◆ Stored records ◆
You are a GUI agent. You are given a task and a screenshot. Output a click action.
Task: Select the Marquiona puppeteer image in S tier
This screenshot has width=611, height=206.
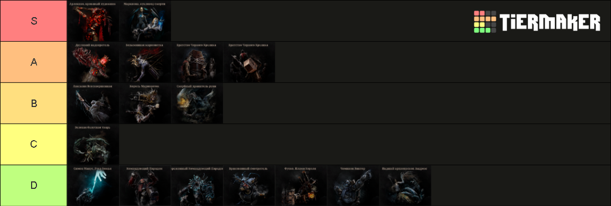[145, 21]
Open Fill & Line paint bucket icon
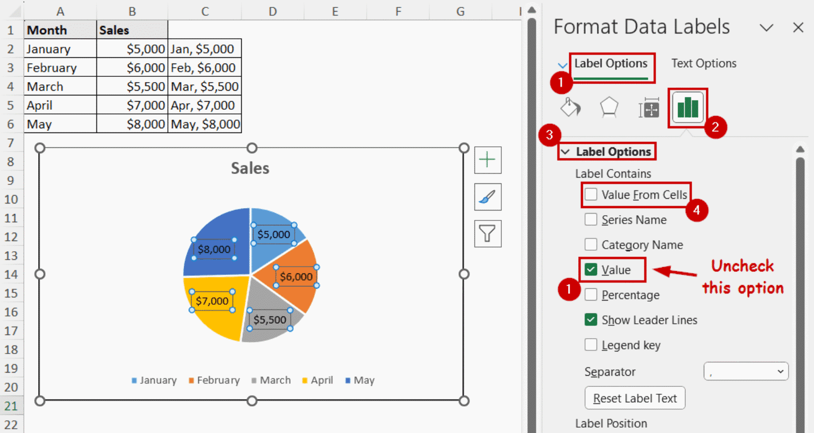814x433 pixels. [x=570, y=108]
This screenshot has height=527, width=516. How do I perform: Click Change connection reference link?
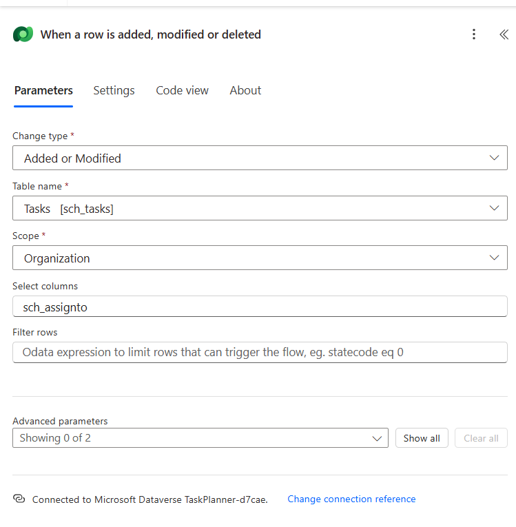pyautogui.click(x=351, y=499)
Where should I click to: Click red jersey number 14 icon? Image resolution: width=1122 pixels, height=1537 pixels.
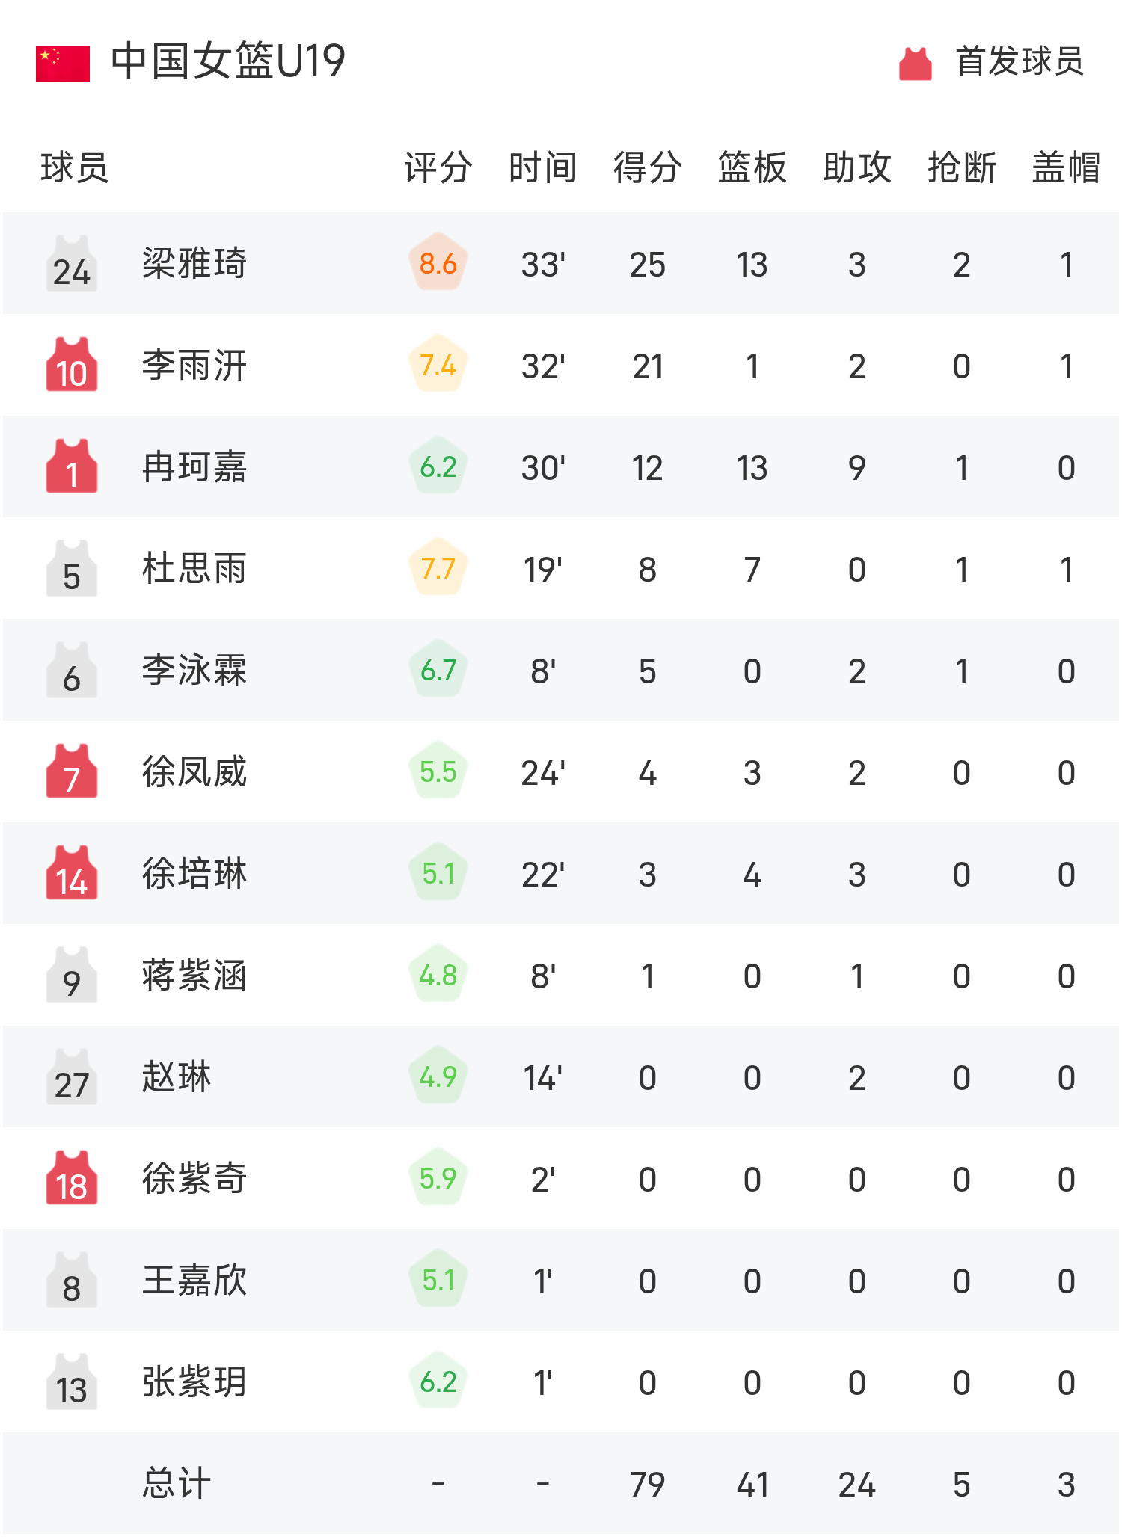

◆ ASSIGNMENT ◆
All lines between the one that contains "Task: Select the" and the end of the records above, both included, are to be returned exactly as they stand, except for pictures, which are omitted.

◆ ANSWER SECTION ◆
Task: Select the Marquiona puppeteer image in S tier
This screenshot has width=611, height=206.
[145, 21]
Open Fill & Line paint bucket icon
814x433 pixels. [x=570, y=108]
This screenshot has height=527, width=516. How do I perform: Click Change connection reference link?
pyautogui.click(x=351, y=499)
Where should I click to: Click red jersey number 14 icon? Image resolution: width=1122 pixels, height=1537 pixels.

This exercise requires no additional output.